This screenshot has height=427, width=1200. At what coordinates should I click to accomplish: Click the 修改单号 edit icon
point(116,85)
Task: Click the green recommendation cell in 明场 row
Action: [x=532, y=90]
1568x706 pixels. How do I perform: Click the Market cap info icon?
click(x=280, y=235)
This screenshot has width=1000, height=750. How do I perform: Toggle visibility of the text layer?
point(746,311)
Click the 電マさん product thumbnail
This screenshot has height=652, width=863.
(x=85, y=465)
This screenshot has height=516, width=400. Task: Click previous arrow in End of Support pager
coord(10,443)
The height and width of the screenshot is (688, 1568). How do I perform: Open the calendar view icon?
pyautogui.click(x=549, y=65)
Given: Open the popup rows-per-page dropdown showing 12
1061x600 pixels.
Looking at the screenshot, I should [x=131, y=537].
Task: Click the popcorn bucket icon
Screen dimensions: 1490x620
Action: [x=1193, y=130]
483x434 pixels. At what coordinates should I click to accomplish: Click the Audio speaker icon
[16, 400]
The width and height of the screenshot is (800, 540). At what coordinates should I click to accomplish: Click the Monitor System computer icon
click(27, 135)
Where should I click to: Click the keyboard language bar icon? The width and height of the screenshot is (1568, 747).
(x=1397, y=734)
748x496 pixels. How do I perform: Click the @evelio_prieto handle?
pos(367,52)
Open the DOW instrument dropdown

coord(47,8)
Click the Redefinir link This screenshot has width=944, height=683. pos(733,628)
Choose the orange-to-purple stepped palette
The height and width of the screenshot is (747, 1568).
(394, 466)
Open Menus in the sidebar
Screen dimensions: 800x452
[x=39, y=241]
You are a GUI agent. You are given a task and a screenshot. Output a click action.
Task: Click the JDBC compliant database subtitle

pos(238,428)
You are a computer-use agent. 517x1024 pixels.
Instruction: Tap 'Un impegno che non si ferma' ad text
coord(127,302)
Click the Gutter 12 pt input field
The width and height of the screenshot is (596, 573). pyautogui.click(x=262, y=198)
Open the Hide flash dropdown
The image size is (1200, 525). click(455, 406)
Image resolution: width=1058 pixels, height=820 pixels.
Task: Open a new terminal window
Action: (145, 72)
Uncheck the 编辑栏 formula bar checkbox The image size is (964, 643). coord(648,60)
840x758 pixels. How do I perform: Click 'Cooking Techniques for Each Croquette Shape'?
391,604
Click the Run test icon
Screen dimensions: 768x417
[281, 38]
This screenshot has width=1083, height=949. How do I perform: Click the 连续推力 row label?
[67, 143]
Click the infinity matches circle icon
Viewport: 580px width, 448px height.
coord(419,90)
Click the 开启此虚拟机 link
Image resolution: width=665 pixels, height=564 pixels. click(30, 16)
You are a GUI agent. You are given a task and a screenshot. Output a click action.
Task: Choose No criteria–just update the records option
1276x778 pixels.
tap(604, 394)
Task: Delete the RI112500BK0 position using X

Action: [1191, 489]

» About this exercise
Each entry must be reproduced verbatim.

» Result of this exercise
This screenshot has height=427, width=1200. At what coordinates should I click to accomplish: Click the 修改单号 edit icon
point(116,85)
Task: Click the green recommendation cell in 明场 row
Action: [x=532, y=90]
1568x706 pixels. How do I perform: Click the Market cap info icon?
click(x=280, y=235)
This screenshot has width=1000, height=750. How do I perform: Toggle visibility of the text layer?
point(746,311)
Click the 電マさん product thumbnail
This screenshot has height=652, width=863.
(x=85, y=465)
This screenshot has height=516, width=400. Task: Click previous arrow in End of Support pager
coord(10,443)
The height and width of the screenshot is (688, 1568). How do I perform: Open the calendar view icon?
pyautogui.click(x=549, y=65)
Given: Open the popup rows-per-page dropdown showing 12
1061x600 pixels.
Looking at the screenshot, I should [x=131, y=537].
Task: Click the popcorn bucket icon
Screen dimensions: 1490x620
Action: [x=1193, y=130]
483x434 pixels. At what coordinates should I click to accomplish: Click the Audio speaker icon
[16, 400]
The width and height of the screenshot is (800, 540). At what coordinates should I click to accomplish: Click the Monitor System computer icon
click(27, 135)
Where should I click to: Click the keyboard language bar icon? The width and height of the screenshot is (1568, 747).
(x=1397, y=734)
748x496 pixels. How do I perform: Click the @evelio_prieto handle?
pos(367,52)
Open the DOW instrument dropdown

coord(47,8)
Click the Redefinir link This screenshot has width=944, height=683. pos(733,628)
Choose the orange-to-purple stepped palette
The height and width of the screenshot is (747, 1568).
(394, 466)
Open Menus in the sidebar
Screen dimensions: 800x452
[x=39, y=241]
You are a GUI agent. You are given a task and a screenshot. Output a click action.
Task: Click the JDBC compliant database subtitle

pos(238,428)
You are a computer-use agent. 517x1024 pixels.
Instruction: Tap 'Un impegno che non si ferma' ad text
coord(127,302)
Click the Gutter 12 pt input field
The width and height of the screenshot is (596, 573). pyautogui.click(x=262, y=198)
Open the Hide flash dropdown
The image size is (1200, 525). click(455, 406)
Image resolution: width=1058 pixels, height=820 pixels.
Task: Open a new terminal window
Action: (145, 72)
Uncheck the 编辑栏 formula bar checkbox The image size is (964, 643). coord(648,60)
840x758 pixels. How do I perform: Click 'Cooking Techniques for Each Croquette Shape'?
391,604
Click the Run test icon
Screen dimensions: 768x417
[281, 38]
This screenshot has width=1083, height=949. How do I perform: Click the 连续推力 row label?
[67, 143]
Click the infinity matches circle icon
Viewport: 580px width, 448px height.
coord(419,90)
Click the 开启此虚拟机 link
Image resolution: width=665 pixels, height=564 pixels. click(30, 16)
You are a GUI agent. You are given a task and a screenshot. Output a click action.
Task: Choose No criteria–just update the records option
1276x778 pixels.
tap(604, 394)
Task: Delete the RI112500BK0 position using X

Action: [1191, 489]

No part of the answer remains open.